The Vote That Can Decide

 

Beneath the surface, there is deep anxiety in Israeli society: The media is full of reports of war preparations: “Home Front Command to stage ‘mother of all exercises’ ” (JP, Jan 22); “Ministry tells purchasers to prepare for emergency” (Ha’aretz, Jan 25); “U.S. sends Patriot missiles s to Israel” (AP, Jan 27). The feared war is of a new and unfamiliar kind, as the region is loaded with missiles and nonconventional weapons. It is enough, for example, that one missile will manage to penetrate the nuclear plant in Dimona, despite all the defence patriot missiles to send us all to Chernoville.

Even if no one seriously intends this, in the tension generated the last few months, even one single spark can ignite the whole region. Only a sane and responsible leadership will, perhaps, still be able to prevent the deterioration into a regional war.

But the leadership standing for elections is the same leadership that brought us to this situation: Sharon has always proposed to withdraw from Lebanon, wait for some incident, and then respond with total war. Barak has left Lebanon, but he insisted on keeping areas of conflict, like Har Dov, or Ghajar, which continue to be a source of tension and potential incidents.

Ever since 1967, all Israeli governments were careful to keep the holy sites (Temple Mount/ Al Aksa) out of the public discourse, and in collaboration with the Israeli chief Rabbinate, they even crowned the Wailing wall as the substitute of the Western Wall which is supposedly located in Temple Mount. Barak and Sharon changed direction. Barak prepared the soil politically, demanding that the Palestinians will recognize once and for all Israeli sovereignty over ‘Mount Temple’, and Sharon lit the match for him. From a conflict over lands and borders, they dragged us into a religious conflict with the whole Muslim world, which may well lead to a holy war.
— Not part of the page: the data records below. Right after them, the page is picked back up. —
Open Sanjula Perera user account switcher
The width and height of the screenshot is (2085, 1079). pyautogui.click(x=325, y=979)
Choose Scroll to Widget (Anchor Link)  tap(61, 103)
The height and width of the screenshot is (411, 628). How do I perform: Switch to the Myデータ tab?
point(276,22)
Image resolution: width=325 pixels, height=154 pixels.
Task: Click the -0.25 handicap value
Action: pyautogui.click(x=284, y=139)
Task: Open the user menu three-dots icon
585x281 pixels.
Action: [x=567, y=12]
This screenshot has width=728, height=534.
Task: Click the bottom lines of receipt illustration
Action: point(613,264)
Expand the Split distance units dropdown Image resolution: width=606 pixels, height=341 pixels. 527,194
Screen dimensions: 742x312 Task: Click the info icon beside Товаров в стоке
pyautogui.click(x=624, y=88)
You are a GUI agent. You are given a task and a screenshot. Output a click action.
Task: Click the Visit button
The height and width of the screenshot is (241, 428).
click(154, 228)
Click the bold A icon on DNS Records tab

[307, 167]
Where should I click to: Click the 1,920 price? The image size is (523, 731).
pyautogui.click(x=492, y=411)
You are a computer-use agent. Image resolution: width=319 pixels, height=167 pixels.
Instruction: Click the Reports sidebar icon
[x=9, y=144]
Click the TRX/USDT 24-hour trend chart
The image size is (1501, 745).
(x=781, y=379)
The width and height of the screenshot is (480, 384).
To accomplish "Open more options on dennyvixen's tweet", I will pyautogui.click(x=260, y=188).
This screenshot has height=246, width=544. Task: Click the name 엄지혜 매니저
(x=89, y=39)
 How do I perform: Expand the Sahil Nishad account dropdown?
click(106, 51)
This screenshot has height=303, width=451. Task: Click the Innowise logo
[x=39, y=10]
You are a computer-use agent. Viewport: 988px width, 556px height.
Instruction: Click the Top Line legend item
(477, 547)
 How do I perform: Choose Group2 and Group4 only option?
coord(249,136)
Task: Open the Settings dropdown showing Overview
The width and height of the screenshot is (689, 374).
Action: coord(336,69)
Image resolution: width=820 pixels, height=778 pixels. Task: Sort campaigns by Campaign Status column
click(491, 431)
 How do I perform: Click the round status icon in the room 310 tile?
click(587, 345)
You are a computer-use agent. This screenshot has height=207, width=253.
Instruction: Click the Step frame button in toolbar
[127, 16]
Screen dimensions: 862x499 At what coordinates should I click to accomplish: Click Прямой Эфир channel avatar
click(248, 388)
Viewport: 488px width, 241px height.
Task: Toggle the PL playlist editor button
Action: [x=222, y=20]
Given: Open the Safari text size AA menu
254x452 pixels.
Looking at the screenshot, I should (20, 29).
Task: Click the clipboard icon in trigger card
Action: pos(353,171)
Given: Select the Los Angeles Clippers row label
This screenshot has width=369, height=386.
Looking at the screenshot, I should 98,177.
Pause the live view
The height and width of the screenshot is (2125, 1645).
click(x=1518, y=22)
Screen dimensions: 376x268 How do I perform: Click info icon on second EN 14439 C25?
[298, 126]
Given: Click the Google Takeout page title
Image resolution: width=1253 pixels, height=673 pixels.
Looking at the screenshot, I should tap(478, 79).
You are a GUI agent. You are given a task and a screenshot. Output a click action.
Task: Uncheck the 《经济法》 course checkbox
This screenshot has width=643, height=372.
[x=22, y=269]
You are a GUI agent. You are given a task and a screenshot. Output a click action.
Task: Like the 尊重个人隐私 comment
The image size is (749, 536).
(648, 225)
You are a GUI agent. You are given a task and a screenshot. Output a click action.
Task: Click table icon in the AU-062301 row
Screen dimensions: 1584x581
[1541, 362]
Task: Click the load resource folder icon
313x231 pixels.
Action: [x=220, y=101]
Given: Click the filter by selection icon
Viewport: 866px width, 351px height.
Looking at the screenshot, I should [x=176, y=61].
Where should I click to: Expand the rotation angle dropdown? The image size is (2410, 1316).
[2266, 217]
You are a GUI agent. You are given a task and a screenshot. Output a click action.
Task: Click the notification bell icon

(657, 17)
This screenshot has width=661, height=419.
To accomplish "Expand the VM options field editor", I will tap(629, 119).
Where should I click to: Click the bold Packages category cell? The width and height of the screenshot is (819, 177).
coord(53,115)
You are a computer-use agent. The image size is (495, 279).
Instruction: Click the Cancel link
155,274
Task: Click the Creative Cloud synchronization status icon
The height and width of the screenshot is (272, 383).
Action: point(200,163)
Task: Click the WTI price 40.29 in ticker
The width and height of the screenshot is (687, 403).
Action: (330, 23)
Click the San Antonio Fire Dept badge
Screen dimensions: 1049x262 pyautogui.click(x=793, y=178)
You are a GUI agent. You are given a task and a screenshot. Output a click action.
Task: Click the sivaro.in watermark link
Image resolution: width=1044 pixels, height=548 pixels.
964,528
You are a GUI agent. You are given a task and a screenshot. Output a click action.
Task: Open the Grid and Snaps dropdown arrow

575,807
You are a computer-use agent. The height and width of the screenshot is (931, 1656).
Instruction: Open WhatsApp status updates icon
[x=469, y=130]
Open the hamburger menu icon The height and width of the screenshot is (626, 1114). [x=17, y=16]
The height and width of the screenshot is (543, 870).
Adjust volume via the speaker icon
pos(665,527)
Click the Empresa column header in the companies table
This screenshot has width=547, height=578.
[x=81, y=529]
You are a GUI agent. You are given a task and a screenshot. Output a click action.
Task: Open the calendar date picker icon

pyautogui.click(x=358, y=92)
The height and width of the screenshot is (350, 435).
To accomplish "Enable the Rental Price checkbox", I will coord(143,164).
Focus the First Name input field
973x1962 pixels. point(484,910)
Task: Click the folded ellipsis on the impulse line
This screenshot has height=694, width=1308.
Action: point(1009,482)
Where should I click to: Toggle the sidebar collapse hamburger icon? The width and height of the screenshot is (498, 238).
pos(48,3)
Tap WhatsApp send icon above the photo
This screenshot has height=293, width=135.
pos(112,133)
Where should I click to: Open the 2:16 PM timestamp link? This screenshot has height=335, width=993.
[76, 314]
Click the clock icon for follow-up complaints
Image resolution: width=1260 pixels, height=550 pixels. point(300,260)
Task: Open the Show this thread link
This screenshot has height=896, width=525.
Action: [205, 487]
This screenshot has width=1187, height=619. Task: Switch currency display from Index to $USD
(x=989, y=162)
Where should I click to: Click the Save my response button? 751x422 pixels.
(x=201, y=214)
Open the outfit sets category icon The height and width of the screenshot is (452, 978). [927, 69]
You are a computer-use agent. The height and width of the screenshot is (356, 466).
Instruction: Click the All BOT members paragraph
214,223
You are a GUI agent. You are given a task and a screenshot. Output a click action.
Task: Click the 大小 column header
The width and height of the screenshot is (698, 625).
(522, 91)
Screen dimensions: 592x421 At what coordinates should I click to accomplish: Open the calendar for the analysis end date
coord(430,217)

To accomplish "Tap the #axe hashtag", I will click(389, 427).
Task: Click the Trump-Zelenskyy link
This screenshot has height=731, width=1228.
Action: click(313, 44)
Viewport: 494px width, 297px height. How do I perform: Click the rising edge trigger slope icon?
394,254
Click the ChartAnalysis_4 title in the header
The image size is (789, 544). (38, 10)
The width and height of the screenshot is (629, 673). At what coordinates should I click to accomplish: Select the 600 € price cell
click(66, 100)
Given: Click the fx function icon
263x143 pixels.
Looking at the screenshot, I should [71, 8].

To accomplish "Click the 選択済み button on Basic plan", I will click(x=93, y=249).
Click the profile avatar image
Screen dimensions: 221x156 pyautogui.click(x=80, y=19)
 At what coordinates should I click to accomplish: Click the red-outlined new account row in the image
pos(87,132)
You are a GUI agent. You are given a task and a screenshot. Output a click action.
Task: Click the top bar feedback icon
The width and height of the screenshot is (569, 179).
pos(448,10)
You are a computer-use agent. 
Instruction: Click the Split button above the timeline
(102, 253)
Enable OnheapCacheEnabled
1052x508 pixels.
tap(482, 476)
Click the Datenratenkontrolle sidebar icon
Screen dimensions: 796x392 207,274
Those satisfied with this state of affairs may vote for one of the generals. The question is what all the others can do. In the media and the internet, an intensive debate is taking place between the answers ‘vote Barak while holding your nose’ and ‘blank ballot’. This debate is no longer relevant: Barak has no chance. Those who determined the results of the elections are the Israeli Arabs and the left who decided already that they won’t give their vote to Barak again. (In the polls, 15%-20% of those surveyed state they will vote for neither candidate.) Without their votes, Barak cannot be reelected. The question for Sharon’s opponents today is whether Sharon’s election can be prevented.

This may sound like a lunatic question, given that there are only two candidates, but not if we examine the spirit of the Israeli elections law. The elections system for a prime-minister in Israel requires that a candidate can be elected in a single round only if he has absolute majority. (This differs, for example, from the system in the US, which requires a relative majority). As the law states it: a candidate should have over 50% of the valid votes. The catch is that when the law turns to define and list the valid votes in sections 76 and 78, it neglects to define the abstaining blank ballots as valid votes.

One need not be a law professor to observe that the definition of valid votes contradicts the spirit of the elections law. Whenever elections or other decision procedures, in any forum, require absolute majority, those abstaining can determine the results by not allowing a 50% decision. Indeed, The high court discussed this following an appeal after the elections of 1996, and ruled that the way the law is formulated, blank ballots are not ‘valid’, but it added that this is not obviously the preferred state-of-affairs, and possibly the parliament (knesset) should discuss this explicitly.

The last week, several appeals were submitted again to the high court, concerning the blank ballots. The court ruled that it is too late to discuss this before the elections. Still it is reasonable to demand that the required discussion should take place also after the elections, the same way that discussion of the interpretation of the elections laws in the US took place after the elections.

Given the spirit of the law, if Sharon does not get 50 percent of the total number of votes, including the blank ballots, he has no mandate: His election is based only on a technical neglect in the formulation of the law. At the moment, the polls indicate that he might have the required 50%, but in practice, his race towards the 50%, like that of any candidate in previous elections, is a tight one. In the polls, at least 5% of the 52% voting for Sharon switch to Peres, in case he runs. These are not right wing voters, but another segment of the ‘just not Barak’ voters, who vote Sharon out of no choice, and may still consider casting a blank ballot instead.

In a close race, every vote counts.

Many of the opponents of both Barak and Sharon, are still hesitating between boycotting the elections (not voting) and voting blank. But only those who vote can harm Sharon. As far as the law is concerned, there is no way to distinguish between those who do not vote because they boycott the elections, and those who do not vote because they ‘don’t care about politics’. The absolute majority required by the elections law is determined by the number of actual voters.

A blank ballot vote at this stage, is a vote against Sharon – the vote that can decide if Sharon will have mandate for war.